**Try it:**
Examine the material below. Gather every line in which the string "named" appears.

**Exercise material:**
= Beginning of Section =
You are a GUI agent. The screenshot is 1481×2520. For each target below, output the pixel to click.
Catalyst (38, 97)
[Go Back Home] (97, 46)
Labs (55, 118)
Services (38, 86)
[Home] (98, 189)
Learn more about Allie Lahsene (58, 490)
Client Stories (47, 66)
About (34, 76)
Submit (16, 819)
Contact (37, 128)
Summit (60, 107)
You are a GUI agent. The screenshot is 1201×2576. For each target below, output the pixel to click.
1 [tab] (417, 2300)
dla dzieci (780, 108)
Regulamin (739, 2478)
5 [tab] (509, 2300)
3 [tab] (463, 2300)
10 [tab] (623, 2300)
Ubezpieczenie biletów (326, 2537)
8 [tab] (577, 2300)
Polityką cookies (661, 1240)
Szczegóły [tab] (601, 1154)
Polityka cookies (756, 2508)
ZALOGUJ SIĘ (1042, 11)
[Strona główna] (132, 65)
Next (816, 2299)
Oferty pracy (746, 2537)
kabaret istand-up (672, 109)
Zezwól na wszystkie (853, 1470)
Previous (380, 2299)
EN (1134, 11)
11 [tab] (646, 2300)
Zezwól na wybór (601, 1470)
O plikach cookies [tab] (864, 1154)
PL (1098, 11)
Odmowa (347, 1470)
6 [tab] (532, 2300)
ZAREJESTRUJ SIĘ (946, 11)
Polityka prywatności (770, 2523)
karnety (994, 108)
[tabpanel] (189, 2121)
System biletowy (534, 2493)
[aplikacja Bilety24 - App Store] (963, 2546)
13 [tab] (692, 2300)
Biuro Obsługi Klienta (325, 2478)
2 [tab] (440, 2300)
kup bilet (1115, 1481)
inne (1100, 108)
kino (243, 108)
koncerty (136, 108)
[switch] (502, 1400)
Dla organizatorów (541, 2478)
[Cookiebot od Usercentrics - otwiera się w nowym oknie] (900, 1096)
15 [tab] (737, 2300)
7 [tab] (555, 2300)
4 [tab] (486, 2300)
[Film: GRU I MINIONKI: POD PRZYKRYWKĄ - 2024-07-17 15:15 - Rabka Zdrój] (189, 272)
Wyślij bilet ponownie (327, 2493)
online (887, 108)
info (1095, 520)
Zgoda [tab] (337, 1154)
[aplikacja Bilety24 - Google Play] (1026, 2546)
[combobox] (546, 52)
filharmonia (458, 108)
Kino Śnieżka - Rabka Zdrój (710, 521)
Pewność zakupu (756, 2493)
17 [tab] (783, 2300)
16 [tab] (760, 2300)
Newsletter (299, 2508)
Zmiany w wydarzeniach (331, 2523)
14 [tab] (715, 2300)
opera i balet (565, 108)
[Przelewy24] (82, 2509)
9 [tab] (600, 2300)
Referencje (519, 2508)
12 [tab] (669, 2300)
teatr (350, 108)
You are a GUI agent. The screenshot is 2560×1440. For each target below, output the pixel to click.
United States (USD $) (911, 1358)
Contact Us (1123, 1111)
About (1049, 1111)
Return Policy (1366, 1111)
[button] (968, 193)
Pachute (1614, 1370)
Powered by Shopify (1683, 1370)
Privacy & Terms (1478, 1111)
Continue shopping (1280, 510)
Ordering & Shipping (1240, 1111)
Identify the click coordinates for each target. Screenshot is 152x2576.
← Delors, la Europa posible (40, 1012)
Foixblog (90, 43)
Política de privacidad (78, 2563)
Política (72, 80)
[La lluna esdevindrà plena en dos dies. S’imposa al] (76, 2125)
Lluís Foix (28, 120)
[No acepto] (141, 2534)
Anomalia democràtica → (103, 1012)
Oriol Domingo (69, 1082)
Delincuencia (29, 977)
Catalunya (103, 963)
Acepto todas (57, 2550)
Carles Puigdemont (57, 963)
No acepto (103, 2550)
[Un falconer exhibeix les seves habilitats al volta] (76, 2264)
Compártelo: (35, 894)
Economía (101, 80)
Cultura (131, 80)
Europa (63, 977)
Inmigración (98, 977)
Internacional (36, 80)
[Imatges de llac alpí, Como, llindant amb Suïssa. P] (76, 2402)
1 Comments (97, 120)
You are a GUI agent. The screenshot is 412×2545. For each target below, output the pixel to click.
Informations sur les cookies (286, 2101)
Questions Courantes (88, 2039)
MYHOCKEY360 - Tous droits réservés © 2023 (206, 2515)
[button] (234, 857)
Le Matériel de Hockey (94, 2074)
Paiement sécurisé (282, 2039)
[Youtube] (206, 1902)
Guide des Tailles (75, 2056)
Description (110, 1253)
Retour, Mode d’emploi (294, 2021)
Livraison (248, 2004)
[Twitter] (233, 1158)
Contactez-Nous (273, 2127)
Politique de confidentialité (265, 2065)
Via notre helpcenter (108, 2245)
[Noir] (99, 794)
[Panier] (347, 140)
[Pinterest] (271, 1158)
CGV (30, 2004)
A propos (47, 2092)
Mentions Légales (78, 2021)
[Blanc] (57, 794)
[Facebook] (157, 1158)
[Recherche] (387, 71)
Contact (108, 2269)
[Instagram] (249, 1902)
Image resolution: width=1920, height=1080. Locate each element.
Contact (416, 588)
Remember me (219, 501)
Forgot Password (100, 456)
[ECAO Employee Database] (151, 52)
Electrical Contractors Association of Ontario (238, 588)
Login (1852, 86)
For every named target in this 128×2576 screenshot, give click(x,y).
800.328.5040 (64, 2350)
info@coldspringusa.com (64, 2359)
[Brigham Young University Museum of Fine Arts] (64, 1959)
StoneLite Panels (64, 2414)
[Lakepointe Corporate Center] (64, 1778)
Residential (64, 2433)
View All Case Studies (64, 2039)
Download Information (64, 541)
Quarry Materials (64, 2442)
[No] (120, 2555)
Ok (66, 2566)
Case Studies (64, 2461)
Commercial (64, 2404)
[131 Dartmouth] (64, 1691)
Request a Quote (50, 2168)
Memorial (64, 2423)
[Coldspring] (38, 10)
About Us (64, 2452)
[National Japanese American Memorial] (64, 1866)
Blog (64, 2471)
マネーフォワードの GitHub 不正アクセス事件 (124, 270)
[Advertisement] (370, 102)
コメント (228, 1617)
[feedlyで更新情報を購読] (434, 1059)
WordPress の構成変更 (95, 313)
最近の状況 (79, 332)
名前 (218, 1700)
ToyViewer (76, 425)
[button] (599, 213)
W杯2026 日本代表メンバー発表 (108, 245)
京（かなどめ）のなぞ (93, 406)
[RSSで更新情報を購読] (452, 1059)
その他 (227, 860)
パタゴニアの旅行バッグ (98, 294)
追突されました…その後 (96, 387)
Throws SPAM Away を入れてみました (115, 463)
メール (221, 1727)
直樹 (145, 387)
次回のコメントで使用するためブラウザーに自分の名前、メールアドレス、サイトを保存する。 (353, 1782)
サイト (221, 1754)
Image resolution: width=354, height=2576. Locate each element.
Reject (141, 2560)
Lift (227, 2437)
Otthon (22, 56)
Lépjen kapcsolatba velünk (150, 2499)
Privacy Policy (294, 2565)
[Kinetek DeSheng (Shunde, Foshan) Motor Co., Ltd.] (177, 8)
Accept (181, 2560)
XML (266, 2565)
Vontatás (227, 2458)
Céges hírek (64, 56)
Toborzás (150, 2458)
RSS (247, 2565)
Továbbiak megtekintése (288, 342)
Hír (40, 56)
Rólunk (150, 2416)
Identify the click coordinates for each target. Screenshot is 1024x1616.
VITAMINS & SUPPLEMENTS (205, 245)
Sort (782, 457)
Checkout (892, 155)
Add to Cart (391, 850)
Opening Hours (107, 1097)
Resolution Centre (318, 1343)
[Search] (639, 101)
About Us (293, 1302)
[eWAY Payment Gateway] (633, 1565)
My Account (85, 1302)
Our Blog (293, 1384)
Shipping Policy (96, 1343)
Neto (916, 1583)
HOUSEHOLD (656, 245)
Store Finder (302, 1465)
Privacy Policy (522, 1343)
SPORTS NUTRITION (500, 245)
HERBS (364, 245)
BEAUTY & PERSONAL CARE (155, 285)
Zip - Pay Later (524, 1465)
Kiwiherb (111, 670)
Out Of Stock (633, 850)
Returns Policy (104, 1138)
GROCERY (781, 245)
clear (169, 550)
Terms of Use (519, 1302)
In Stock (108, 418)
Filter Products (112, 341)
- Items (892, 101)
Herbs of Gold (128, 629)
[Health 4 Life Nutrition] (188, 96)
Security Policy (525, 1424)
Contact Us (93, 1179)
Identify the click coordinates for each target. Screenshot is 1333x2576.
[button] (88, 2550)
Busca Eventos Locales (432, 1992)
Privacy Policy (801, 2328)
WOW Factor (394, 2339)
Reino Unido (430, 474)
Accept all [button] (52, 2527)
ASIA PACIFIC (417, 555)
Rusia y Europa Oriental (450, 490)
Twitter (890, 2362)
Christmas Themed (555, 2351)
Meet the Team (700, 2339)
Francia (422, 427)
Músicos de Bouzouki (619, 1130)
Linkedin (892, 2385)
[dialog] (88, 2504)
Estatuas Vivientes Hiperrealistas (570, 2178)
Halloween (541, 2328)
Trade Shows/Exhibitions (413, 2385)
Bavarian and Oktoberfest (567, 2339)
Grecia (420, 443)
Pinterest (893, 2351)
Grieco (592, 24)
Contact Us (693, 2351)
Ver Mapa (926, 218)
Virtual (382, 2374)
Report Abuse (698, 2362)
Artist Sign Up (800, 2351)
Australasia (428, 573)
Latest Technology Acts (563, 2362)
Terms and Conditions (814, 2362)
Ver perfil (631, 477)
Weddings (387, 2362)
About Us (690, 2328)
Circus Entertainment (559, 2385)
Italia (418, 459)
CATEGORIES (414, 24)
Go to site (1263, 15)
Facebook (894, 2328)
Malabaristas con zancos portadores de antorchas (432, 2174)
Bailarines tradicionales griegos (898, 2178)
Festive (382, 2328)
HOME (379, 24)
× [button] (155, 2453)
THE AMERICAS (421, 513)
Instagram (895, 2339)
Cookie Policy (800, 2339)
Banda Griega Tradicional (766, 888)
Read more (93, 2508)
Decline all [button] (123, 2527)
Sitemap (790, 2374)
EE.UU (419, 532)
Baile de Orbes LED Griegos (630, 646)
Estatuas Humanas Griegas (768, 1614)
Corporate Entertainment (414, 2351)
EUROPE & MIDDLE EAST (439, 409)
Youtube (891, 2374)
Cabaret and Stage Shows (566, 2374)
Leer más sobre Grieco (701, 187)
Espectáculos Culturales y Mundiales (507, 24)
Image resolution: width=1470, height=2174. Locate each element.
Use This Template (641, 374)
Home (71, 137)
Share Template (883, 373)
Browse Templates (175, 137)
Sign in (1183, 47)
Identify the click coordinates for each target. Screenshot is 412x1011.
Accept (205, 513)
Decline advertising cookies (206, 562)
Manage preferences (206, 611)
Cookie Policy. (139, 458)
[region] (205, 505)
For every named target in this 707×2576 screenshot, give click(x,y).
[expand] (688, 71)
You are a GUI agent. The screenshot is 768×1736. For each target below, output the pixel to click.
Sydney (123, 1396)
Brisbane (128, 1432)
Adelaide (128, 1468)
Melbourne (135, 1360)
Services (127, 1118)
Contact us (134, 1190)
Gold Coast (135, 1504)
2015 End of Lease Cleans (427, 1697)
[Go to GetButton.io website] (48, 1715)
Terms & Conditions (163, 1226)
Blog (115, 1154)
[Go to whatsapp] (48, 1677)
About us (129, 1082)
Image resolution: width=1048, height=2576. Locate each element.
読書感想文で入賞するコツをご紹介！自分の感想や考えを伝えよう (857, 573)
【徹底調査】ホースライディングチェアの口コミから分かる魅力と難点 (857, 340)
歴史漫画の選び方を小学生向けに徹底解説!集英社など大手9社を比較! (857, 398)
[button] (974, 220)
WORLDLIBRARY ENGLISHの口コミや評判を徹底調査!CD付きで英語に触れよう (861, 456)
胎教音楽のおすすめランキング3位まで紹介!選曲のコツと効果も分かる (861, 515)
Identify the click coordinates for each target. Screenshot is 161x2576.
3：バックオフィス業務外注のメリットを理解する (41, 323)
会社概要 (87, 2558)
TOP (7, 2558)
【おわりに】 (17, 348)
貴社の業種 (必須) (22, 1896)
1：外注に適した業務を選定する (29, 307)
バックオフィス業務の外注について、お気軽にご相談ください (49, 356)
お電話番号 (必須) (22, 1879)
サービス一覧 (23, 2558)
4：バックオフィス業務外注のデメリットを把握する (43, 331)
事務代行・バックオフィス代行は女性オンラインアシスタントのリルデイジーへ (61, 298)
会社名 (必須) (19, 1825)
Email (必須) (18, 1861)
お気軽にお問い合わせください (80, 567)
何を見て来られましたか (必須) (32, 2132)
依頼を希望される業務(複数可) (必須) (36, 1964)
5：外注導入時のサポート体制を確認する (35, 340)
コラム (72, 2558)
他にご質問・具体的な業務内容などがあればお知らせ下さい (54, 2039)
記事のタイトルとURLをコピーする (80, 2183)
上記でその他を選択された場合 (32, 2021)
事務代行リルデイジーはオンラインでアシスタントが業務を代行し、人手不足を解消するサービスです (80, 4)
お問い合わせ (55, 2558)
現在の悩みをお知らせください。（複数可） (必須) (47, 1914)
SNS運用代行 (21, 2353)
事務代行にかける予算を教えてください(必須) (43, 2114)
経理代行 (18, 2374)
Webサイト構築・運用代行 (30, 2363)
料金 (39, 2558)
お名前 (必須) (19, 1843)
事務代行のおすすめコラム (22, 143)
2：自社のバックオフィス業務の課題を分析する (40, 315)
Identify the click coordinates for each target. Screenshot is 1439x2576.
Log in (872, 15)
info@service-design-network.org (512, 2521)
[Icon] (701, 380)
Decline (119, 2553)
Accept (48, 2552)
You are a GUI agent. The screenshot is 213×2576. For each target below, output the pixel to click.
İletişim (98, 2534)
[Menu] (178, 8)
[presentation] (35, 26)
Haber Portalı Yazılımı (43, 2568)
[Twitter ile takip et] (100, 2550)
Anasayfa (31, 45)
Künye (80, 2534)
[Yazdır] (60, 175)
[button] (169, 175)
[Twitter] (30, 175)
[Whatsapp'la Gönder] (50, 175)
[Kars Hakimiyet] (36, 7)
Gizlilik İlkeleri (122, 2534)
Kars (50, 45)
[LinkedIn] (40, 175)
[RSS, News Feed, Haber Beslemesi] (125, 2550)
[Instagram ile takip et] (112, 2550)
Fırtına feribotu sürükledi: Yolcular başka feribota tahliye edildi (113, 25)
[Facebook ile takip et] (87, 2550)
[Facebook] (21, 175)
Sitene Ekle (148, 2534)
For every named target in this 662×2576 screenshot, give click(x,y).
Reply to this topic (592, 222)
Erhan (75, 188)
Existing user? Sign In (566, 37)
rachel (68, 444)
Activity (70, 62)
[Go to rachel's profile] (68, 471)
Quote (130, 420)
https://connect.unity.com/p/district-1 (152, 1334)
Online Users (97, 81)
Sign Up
= End of Section =
**Written reply:**
For every named target in this 128×2576 screenshot, give click(x,y).
For every named target in this 707×2576 screenshot, give click(x,y).
For every named target in this 662×2576 screenshot, give click(x,y).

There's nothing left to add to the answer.